**Task:**
Print verbatim the rows from the line containing "The height and" through the line containing "center [369, 22].", both included, and omit the pictures.

**Material shown:**
※ ※ ※

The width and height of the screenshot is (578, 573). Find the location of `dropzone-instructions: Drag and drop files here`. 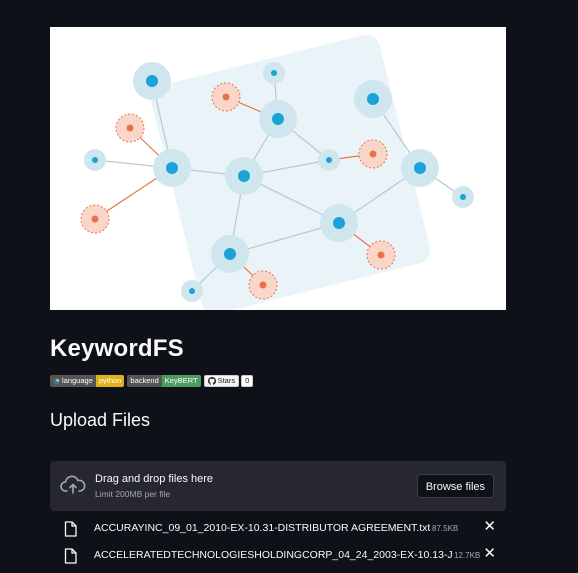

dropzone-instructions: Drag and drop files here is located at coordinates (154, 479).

※ ※ ※

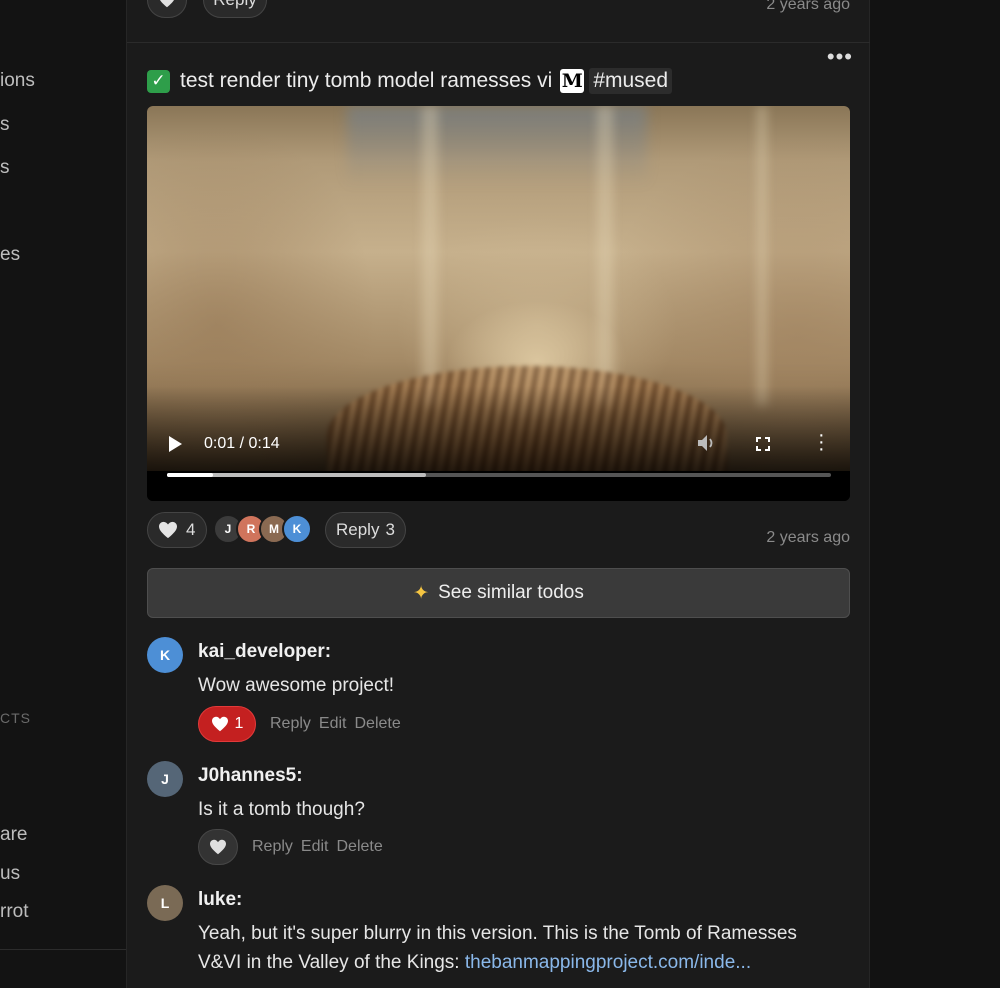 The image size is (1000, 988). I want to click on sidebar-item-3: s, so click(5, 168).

※ ※ ※

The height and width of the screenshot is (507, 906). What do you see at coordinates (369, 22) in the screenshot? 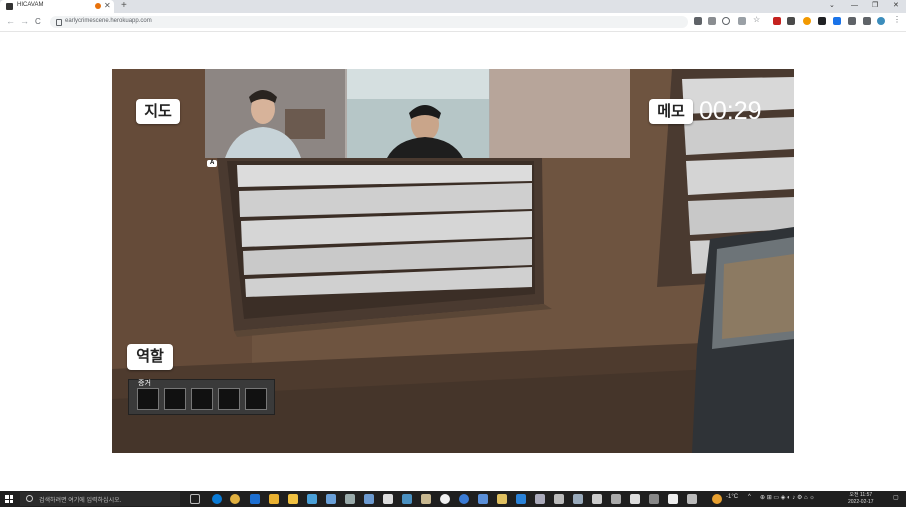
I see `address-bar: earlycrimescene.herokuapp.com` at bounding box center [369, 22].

※ ※ ※

**Your solution:**
The height and width of the screenshot is (507, 906). What do you see at coordinates (369, 22) in the screenshot? 
I see `address-bar: earlycrimescene.herokuapp.com` at bounding box center [369, 22].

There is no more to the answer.